To answer these questions, both visually and dynamically, I decided to make a webapp...
Ok, that's not really true. In reality, I wanted to develop my first webapp while learning new technologies along the way. No PHP, no apache, no upstart daemons.
In that measure, I consider this project a massive success. I developed a solid understanding of a web framework (django), a templating language (Jinja2), a webserver (nginx), virtual environments (virtualenv), a distributed task queue (celery), a task manager (supervisor), a caching system (memcached), a CSS framework (Bootstrap 3), responsive web design, AJAX (using JQuery), an emergent plotting framework (plotly.js), load testing (loader.io) and finally Google Analytics. I also continued to refine my knowledge of pandas, SQL, git, bash and Unix permissions. I'm extremely satisfied with the technical functionality of the app and, to my surprise, I'm not disappointed with the design either.

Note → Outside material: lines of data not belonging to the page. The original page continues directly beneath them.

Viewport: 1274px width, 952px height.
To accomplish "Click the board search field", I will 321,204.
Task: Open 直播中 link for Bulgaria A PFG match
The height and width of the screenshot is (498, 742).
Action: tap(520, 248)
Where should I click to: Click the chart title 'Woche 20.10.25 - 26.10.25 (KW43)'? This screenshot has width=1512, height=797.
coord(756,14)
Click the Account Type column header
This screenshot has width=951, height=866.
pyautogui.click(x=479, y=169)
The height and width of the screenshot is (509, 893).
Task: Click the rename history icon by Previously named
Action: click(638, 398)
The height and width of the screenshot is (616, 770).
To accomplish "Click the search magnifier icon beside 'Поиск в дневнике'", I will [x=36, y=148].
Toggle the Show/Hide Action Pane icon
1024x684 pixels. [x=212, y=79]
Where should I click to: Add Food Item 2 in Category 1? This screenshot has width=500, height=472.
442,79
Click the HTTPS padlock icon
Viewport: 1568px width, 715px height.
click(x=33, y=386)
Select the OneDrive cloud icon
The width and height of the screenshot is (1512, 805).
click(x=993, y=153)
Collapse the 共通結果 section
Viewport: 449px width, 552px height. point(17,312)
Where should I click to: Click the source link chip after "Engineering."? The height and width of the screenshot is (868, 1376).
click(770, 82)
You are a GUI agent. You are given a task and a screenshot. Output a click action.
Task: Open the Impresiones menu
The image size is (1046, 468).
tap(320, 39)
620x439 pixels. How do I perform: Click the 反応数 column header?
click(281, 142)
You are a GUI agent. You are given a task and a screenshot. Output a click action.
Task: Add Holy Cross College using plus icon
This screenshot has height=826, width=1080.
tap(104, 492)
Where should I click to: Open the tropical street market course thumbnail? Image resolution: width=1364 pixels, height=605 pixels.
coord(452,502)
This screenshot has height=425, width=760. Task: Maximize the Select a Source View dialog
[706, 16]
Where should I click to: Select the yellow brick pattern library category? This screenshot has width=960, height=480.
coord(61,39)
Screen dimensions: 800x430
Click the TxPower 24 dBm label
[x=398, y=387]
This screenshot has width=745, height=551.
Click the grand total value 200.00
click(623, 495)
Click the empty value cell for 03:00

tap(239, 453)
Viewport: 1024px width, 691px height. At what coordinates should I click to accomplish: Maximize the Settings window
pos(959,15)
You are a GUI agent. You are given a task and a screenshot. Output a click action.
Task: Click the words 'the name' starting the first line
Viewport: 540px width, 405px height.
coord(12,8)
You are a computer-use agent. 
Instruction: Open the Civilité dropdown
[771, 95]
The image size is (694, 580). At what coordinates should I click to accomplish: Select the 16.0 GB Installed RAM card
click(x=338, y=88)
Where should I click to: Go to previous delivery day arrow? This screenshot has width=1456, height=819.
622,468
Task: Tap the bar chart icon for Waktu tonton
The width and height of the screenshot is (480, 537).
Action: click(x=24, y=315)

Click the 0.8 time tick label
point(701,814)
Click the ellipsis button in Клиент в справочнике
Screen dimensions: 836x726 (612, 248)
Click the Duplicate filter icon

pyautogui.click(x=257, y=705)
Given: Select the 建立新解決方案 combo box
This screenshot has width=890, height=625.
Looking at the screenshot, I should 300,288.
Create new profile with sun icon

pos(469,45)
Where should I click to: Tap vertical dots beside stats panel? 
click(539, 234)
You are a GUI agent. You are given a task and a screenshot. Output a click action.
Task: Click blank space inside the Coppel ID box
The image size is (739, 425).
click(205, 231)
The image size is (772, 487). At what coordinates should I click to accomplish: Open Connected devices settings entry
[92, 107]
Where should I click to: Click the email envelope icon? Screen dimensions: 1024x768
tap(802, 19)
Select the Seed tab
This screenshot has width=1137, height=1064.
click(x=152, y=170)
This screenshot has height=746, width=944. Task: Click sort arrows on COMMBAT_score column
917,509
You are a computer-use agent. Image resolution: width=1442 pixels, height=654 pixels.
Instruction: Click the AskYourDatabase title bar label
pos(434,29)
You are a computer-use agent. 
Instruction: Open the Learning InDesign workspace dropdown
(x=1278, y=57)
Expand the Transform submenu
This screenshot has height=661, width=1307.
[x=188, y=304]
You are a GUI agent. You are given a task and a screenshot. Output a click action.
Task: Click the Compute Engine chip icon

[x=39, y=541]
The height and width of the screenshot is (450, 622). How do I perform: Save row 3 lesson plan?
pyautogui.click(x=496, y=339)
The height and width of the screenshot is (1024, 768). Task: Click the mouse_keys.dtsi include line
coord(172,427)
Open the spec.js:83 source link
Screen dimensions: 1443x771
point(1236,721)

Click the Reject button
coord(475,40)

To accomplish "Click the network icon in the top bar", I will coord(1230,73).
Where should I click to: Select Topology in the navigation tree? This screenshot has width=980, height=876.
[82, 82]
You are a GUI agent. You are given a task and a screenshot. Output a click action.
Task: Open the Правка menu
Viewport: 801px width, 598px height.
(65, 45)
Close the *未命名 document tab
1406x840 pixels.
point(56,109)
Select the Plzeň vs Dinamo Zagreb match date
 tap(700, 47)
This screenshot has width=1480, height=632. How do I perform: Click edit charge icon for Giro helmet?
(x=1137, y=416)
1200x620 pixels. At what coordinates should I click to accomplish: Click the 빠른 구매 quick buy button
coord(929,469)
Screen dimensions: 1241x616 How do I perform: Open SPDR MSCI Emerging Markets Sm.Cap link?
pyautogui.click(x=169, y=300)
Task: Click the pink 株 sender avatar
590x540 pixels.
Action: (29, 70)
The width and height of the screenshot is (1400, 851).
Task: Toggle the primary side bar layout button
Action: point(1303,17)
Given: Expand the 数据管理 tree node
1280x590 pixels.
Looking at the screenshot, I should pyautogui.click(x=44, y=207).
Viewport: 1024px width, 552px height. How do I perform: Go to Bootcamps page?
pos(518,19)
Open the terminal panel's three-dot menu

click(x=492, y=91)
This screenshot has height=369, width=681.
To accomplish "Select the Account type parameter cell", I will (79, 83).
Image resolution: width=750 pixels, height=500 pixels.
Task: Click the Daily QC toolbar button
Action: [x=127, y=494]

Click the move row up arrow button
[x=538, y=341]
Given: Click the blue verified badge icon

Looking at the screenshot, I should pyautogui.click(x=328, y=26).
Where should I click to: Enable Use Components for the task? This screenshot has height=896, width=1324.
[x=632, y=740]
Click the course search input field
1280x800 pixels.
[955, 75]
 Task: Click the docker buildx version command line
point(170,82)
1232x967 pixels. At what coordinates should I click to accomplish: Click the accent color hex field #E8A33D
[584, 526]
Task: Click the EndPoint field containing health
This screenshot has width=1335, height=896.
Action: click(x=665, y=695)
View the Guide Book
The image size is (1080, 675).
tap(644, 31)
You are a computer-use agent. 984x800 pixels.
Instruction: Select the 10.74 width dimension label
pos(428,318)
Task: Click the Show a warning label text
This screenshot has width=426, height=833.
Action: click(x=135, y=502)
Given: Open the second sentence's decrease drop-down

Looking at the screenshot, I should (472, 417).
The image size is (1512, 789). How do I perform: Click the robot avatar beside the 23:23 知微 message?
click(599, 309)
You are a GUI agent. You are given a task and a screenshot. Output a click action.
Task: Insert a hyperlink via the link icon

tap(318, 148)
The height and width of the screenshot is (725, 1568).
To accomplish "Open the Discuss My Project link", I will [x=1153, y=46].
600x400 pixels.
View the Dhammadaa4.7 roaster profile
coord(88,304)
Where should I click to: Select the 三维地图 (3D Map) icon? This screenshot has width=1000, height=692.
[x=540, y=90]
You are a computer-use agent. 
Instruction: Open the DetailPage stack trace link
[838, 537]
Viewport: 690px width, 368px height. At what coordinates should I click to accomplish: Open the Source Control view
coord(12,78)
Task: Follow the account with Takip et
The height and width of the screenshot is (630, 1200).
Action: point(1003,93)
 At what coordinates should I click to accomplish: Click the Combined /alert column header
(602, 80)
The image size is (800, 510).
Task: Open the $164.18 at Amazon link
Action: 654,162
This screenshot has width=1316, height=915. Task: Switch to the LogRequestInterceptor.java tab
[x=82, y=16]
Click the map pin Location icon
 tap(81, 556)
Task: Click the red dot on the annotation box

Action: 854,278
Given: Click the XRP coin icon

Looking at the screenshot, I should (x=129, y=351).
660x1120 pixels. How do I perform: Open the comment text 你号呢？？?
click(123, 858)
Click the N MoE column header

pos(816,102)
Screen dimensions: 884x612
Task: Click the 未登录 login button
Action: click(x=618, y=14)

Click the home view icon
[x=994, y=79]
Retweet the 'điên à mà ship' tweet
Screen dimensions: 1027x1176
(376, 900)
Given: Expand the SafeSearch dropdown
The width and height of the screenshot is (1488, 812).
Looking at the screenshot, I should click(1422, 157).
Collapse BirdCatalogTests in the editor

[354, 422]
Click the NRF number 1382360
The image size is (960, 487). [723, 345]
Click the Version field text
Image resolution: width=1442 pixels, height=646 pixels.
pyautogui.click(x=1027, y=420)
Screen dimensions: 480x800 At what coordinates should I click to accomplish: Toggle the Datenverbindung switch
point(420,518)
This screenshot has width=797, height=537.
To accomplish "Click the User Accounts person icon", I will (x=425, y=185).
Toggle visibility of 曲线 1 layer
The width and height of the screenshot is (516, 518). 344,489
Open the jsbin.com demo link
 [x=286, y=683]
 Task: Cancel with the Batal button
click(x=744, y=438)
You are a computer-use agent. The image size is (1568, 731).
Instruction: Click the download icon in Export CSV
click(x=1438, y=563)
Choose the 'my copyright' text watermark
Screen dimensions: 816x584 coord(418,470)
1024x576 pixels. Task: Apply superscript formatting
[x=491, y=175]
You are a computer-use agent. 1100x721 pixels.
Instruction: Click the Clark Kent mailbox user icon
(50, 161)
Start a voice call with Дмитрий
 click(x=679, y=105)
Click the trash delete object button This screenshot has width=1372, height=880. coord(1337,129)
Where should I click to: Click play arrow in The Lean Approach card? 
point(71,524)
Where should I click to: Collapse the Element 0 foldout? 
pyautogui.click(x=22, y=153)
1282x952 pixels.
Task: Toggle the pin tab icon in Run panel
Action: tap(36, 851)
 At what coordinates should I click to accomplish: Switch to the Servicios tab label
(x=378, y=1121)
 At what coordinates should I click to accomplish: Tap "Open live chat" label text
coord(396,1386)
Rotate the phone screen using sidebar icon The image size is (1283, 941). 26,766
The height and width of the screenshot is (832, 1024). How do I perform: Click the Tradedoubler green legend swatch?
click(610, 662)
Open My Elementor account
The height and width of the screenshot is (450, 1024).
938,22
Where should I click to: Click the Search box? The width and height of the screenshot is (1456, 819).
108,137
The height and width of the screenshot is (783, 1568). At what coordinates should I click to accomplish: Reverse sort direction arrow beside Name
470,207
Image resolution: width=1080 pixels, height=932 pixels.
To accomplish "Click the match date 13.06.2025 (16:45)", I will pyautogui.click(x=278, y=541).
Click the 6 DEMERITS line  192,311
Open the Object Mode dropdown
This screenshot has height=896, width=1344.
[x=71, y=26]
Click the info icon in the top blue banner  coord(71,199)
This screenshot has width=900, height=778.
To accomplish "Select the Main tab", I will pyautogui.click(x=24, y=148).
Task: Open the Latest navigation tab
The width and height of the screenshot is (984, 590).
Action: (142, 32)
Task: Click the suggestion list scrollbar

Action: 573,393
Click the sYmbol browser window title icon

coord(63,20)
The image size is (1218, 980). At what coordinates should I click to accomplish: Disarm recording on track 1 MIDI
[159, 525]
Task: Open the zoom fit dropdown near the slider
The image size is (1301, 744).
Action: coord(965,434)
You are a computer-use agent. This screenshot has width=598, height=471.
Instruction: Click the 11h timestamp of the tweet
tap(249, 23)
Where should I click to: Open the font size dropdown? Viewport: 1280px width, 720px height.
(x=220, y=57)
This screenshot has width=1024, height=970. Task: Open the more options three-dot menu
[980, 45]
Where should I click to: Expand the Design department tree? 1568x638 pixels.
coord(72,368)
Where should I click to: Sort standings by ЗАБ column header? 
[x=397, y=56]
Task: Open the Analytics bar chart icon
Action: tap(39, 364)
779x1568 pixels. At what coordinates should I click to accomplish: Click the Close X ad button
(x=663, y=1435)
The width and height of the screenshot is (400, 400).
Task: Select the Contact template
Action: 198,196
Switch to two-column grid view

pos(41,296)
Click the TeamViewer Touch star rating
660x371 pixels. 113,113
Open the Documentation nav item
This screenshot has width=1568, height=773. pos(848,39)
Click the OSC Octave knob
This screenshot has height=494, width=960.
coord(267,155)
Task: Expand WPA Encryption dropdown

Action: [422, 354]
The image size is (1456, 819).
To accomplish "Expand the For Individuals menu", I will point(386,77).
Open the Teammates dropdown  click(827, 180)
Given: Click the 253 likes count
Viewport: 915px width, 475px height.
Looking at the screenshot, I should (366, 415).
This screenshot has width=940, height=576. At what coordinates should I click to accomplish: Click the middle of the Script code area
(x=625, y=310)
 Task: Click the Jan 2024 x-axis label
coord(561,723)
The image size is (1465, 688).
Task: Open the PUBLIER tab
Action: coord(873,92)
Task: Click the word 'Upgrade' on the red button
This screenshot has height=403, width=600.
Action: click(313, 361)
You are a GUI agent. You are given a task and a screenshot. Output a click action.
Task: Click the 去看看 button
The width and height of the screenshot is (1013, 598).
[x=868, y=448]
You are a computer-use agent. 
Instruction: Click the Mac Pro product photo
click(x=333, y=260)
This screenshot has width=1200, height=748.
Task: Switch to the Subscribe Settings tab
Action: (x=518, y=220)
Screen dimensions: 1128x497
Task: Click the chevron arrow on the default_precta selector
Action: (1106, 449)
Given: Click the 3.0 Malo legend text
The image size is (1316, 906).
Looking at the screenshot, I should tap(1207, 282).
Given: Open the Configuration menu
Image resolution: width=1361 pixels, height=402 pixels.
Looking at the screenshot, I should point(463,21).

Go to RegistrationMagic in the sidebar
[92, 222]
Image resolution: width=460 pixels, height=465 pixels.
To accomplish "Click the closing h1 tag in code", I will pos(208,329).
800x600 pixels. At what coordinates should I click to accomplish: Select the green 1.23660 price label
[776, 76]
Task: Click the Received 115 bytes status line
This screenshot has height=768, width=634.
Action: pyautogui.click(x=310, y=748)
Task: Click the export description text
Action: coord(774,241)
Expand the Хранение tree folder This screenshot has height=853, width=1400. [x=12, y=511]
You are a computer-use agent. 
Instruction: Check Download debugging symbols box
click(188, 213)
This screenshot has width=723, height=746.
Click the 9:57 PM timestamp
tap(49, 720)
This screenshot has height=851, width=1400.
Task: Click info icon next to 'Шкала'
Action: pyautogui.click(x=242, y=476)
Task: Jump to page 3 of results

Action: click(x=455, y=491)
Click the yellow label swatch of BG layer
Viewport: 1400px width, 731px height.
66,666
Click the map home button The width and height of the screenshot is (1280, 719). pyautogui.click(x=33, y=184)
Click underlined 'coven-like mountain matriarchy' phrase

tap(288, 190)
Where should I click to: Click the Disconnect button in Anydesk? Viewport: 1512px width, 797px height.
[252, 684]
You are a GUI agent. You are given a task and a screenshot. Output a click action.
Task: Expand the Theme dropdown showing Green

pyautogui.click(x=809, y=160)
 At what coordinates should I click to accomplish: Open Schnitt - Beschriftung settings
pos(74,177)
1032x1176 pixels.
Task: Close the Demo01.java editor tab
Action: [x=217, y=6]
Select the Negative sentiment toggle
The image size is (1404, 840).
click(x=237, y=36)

Nevertheless, one thing about the app bugs me: it's kind of useless. Sure, it's neat to see how many vehicles are on the track, but more vehicles than usual doesn't necessarily mean the wait time is any less. Similarly, trip duration from start to finish isn't what people actually care about - they want to know how long their commute takes throughout the day. Only after getting fairly deep in the project did I realize that, from a user experience standpoint, the app is a failure.
I'm hopeful, though. Now liberated from my obsessive need to understand the technical details of a webapp above else, I learned a valuable lesson: user experience comes first. I'm optimistic my future projects will improve on this.
The website is embedded below and is accessible in full here.
UPDATE [11-27-2016]: This app unfortunately used a lot of resources on my lightweight t2.small EC2 instance so I decided to retire it. I've included some images below for posterity. As always, the code can be found on my GitHub.